With each new pass, try borrowing the movements of a few notorious style-monsters, be they cubist, realist, Fauvist, automatiste, Barbazon. You’re doing this for the purpose of trying on — to see how they feel and with the understanding that they don’t have to be “you.”

Now scratch all that and speed up. Do a painting in thirty strokes. Do one in fewer than ten. Slow down, omit a crucial detail, tighten, be loose, be neat, go for surface quality or characteristic line, colour play, softening, hardening or distorting. Make a caricature of your painting’s character. Leave your strokes alone. Isolate and capture in them the “ness” of your thing — that soul-polishing quality that made you choose it as a subject in the first place — as in, its “village-ness,” “forest-ness,” or “Beagle-ness.”


“Village Houses”
oil painting by A.J. Casson

I’m not saying these paintings should be your oeuvre but rather, like a guru’s practice of chanting a mantra, over time your generations may refine, smoothen, run out of breath, gain character, fall over or crack open a personal truth. Know that you are slipping elegantly into a bell-like timbre. “Style,” said Jean Cocteau, “is an easy way of saying complicated things.”




“End of Day”
oil on board 20 x 24 inches
by A.J. Casson

PS: “I had to develop my own style. I began to dig out places of my own… I loved to paint villages, and I’m glad, because they’re pretty much gone now. They’ve all changed, fallen down or been destroyed.” (A. J. Casson)

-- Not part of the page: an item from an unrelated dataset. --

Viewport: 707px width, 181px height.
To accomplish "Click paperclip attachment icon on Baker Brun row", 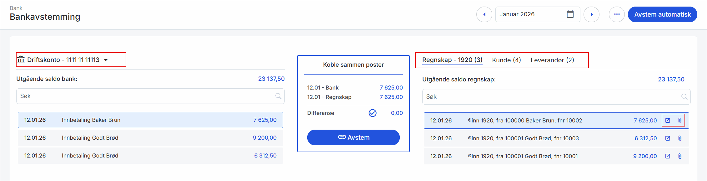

Esoterica: At the tip of the St. Kilda pier near Melbourne, a colony of 1200 Fairy Penguins carry on with their loving and egg laying, anchovy fishing, moulting and moon gazing, all amidst a near-trampling crowd of eco-tourists. Season to season, the downy grey nestlings emerge hopeful, incrementally better designed to co-exist with their seaside playground’s encroachers. “One arrives at style only with atrocious effort, with fanatical and devoted stubbornness.” (Gustave Flaubert)


Download the new audio book, The Letters: Vol. 1 and 2, narrated by Dave Genn, hereProceeds of sales contribute to the production of The Painter’s Keys.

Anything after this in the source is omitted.